フェイバリットディア | As lagrimas que a lua derramou~月が零した涙

As lagrimas que a lua derramou~月が零した涙

版権作品にオリジナル人物を入れての二次創作小説を載せてます。
『遙か』シリーズが中心です

「天使様!お元気でしたか?」


「ええ。セシアは元気ですか?」


天使サクヤの訪問にセシアは満面の笑みを見せた
その笑みに答えるようにサクヤも笑みをこぼす。

その微笑にセシアは心を奪われる。

この世界は混乱に満ちている
その世界の均衡を保つために地上に降りた天使
それが、サクヤだ。

天使は直接介入は出来ないためこの世界に勇者と呼ばれるものたちと共に
世界の混乱を探るのだ。
その勇者にセシアも選ばれた
はじめは自分の森の聖母と同じように選ばれたことに
誇りを持ちサクヤの依頼を受けてきたセシアだったが
いつの間にか、サクヤに心惹かれていることに気がついた。


「今日は。ゆっくり出来るのですか?」


「どうでしょうか?世界にはさまざまな、混乱がありますし、
別の勇者に依頼をお願いしてますから。
妖精から呼ばれたら、助けに行かなければ行けません」


そう、勇者はセシアだけではないのだ
世界の各地に数人の勇者がいるのだ
その勇者一人一人をサクヤが全部見ている。
いや、勇者だけではない。
この広大な世界を一人でサクヤは見ているのだ

その負担は、セシアの想像を超えるものだろう
それでも、嫌な顔せず笑顔を見せるサクヤに
セシアは、ますます、心惹かれるのだ。


「あの・・・天使様」


「なんですか?」


「その・・・他の勇者の方はどんな・・・人なのでしょう?」


「どんな?」


「あ、あの!別に・・・あの・・」


首をかしげるサクヤにセシアは顔を
赤くしながら慌てて首を振った。


「みんな、頼もしいですね・・・。

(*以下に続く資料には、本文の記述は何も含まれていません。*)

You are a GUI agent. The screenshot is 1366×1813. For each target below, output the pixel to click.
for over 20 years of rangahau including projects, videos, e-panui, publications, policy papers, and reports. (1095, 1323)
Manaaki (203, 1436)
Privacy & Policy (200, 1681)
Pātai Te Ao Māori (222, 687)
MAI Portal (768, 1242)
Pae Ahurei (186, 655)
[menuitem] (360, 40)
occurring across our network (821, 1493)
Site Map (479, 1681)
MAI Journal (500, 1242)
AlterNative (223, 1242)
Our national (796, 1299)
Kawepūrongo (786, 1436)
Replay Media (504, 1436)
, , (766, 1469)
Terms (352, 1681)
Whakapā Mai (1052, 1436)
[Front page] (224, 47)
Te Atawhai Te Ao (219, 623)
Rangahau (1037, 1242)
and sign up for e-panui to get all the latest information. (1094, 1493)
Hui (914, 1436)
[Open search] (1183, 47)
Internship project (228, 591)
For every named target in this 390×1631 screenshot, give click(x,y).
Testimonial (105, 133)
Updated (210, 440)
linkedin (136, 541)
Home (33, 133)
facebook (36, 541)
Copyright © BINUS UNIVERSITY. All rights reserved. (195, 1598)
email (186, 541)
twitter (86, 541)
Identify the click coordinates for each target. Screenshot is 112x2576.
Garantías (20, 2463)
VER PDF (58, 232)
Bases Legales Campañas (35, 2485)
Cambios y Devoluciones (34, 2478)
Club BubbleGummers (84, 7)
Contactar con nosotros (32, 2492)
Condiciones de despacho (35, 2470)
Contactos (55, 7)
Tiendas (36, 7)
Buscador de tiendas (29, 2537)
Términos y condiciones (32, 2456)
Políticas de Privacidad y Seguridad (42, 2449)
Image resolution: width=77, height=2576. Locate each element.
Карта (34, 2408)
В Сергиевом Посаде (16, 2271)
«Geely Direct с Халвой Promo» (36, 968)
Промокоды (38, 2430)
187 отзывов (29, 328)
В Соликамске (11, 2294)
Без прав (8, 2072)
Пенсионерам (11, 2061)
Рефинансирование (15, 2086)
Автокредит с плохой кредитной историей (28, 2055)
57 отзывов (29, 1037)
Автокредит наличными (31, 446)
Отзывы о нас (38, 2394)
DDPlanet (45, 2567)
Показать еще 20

国の大切な要のものでもあり
一介の騎士だったり、さまざまですね」


そう答えるサクヤは穏やかな顔だった

ふと、視線を空へ向けたサクヤ

セシアも同じように空を見上げる。


「でも、今はみなが心に抱えていることを聞いて
私に出来ることがあるのか考えます」


「みんなが?」


「今の混乱で、あなた方勇者に、

つらい選択ばかりさせているような気がします
私は、何も出来ることなくて・・・」


「天使様・・・」


セシアが、顔を上げ言葉を発しようとしたとき。


「天使様!!レイラさまが!」


「レイラがどうしたのです!!」


あわられた妖精にサクヤの顔は険しくなる
ただならぬ雰囲気にセシアは事の成り行きを見つめているだけで。


「とにかく、早く来てください!大変なんです!」


「わかりました。セシア。すみません今日はこれで失礼します!」


「あ!」


声を掛ける暇もなくサクヤは真っ白な羽を広げ空へと
飛び立っていった。


「今日は、会えたんだもの・・・それだけで・・・」


セシアは言い聞かせるように言葉をつむぐ


「今度はいつ、こられますか?天使様・・・」


セシアの声は空へ解けていった。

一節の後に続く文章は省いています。